What needs to be done — Beginning at the line with "Click the home icon in the breadcrumb bar", please repeat each line exactly through the end of the records below, including that first line and the last, but no pictures.

----------

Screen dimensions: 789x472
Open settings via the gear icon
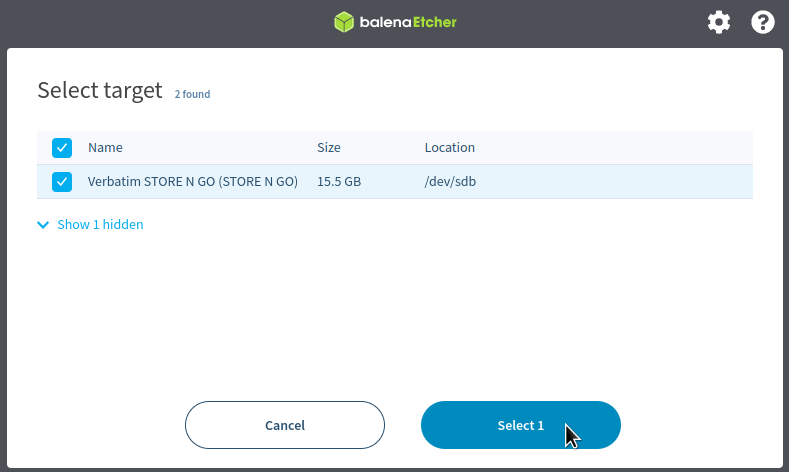pyautogui.click(x=719, y=22)
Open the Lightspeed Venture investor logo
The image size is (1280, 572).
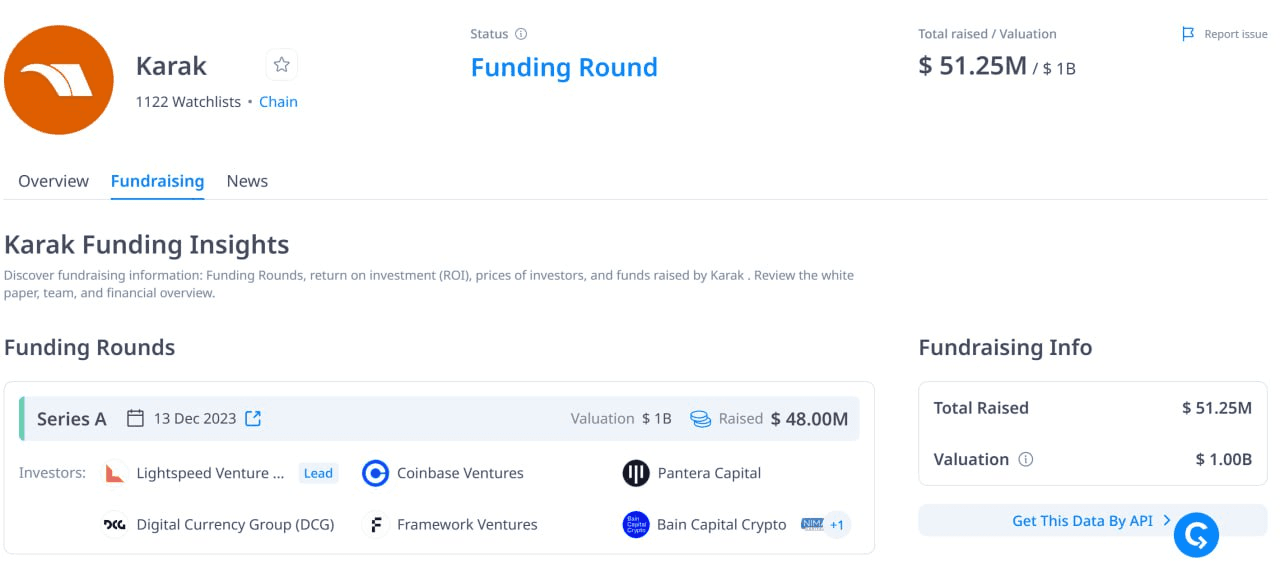coord(116,473)
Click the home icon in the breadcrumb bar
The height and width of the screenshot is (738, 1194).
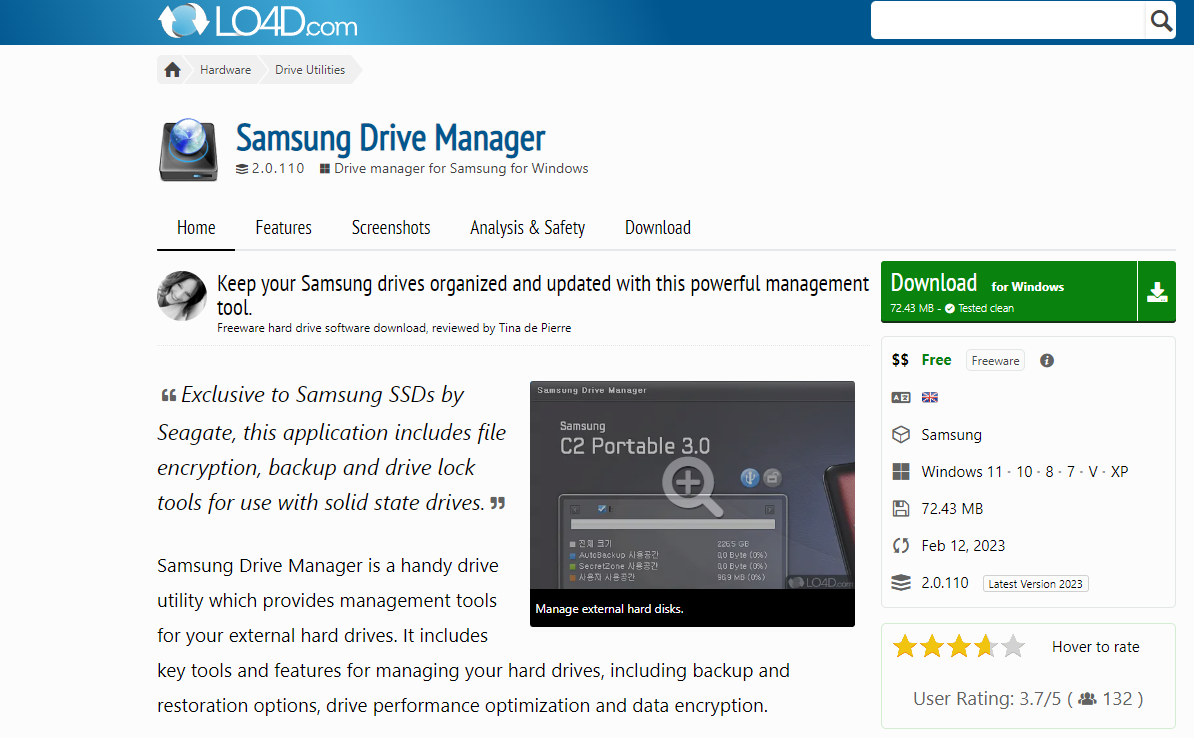171,69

----------

Answer box —
Click the home icon in the breadcrumb bar
The height and width of the screenshot is (738, 1194).
171,69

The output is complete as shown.